After I deployed k8s resources and configure GCP resources, I was able to see the secrets are mounted:
[personal|test-secrets-store-csi] > kubectl exec -it mypod /bin/bash
root@mypod:/# ls /var/secrets
good1.txt good2.txt
root@mypod:/# cat /var/secrets/good1.txt
foo
root@mypod:/# cat /var/secrets/good2.txt
foo
Sync as Kubernetes Secret
This is an alpha feature, but it’s possible to sync and generate the data as a k8s secret, described in this page. Note that the volume mount is required for the Sync With Kubernetes Secrets
To use this feature, at first, enable the feature on the helm chart.
syncSecret:
enabled: true
Then change k8s resources like next. I checked how to write the configuration for secret objects from the test code of the provider.
@@ -11,6 +11,12 @@ spec:
path: "good1.txt"
- resourceName: "projects/$PROJECT_ID/secrets/secrets_store_csi_driver_test/versions/latest"
path: "good2.txt"
+ secretObjects:
+ - data:
+ - key: test-secret-contents
+ objectName: "good1.txt"
+ type: Opaque
+ secretName: test-synced-secret
---
apiVersion: v1
kind: ServiceAccount
@@ -31,6 +37,12 @@ spec:
- image: gcr.io/google.com/cloudsdktool/cloud-sdk:slim
imagePullPolicy: IfNotPresent
name: mypod
+ env:
+ - name: SECRET_CONTENTS
+ valueFrom:
+ secretKeyRef:
+ name: test-synced-secret
+ key: test-secret-contents
resources:
requests:
cpu: 100m
If you don’t mount it on a volume mount, you’ll get an error like this
status:
conditions:
containerStatuses:
- waiting:
message: secret "test-synced-secret" not found
reason: CreateContainerConfigError
When you succeed to deploy, you can see the secrets like
[personal|test-secrets-store-csi] > kubectl get secrets
NAME TYPE DATA AGE
default-token-qbwgz kubernetes.io/service-account-token 3 10d
test-synced-secret Opaque 1 1s
[personal|test-secrets-store-csi] > kubectl view-secret test-synced-secret
Choosing key: test-secret-contents
foo
[personal|test-secrets-store-csi] > kubectl exec -it mypod /bin/bash
kubectl exec [POD] [COMMAND] is DEPRECATED and will be removed in a future version.
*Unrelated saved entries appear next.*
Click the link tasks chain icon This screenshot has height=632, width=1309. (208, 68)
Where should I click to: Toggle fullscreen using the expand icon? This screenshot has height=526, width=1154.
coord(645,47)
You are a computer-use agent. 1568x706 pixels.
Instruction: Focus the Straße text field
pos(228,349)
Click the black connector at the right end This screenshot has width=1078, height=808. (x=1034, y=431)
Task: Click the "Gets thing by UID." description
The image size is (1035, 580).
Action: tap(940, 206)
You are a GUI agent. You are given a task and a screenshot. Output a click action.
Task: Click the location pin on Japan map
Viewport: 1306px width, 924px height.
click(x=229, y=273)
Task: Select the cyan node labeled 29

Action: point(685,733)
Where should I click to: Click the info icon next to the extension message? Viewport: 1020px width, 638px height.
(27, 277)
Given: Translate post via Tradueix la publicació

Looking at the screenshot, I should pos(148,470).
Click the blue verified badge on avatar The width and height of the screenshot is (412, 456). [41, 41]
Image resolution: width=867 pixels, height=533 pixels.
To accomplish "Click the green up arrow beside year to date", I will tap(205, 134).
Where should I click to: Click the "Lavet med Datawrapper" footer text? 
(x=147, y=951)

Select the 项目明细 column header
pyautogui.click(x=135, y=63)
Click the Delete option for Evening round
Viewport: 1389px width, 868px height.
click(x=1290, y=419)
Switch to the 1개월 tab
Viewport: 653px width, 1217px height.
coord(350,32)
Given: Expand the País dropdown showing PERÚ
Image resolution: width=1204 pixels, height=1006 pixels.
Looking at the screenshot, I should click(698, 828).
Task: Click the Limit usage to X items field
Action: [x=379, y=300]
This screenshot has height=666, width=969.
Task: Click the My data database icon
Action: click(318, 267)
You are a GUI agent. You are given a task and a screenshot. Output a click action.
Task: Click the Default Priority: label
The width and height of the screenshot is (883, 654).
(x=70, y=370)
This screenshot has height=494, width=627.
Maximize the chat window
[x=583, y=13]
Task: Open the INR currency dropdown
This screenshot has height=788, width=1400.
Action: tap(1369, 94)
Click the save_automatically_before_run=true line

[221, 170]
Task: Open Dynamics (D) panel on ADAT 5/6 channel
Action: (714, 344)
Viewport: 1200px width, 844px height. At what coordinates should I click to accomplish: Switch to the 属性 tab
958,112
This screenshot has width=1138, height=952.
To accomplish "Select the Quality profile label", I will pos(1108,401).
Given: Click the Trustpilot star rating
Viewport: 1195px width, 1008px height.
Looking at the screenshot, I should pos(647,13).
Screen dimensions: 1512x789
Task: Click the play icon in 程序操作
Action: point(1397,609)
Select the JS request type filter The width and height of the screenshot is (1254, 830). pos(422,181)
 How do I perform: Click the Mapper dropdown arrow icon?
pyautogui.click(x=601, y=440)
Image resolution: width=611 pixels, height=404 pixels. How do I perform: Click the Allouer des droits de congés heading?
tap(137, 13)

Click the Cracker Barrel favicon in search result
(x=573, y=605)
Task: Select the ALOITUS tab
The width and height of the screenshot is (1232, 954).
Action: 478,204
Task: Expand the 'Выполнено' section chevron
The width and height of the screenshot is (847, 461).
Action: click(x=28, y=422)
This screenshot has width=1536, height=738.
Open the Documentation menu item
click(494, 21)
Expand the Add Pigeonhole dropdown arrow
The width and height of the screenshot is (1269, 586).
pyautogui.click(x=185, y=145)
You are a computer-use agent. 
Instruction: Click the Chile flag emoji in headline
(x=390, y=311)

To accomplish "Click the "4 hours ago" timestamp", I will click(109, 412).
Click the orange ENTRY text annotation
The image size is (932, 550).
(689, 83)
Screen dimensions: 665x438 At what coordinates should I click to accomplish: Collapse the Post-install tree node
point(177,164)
Use kubectl exec [POD] -- [COMMAND] instead.
root@mypod2:/# echo $SECRET_CONTENTS
foo
root@mypod2:/# exit
exit
Additional features
There are a a few features that are still alpha:
- Auto rotation
- The secrets mounted on a pod will be automatically updated, but this doesn’t support rotating secrets on an application side. Application has to implement a way to update secrets by detecting the updates
SecretProviderClassPodStatus
resource stores the binding of a secret and a pod, and it also contains the version of the secret.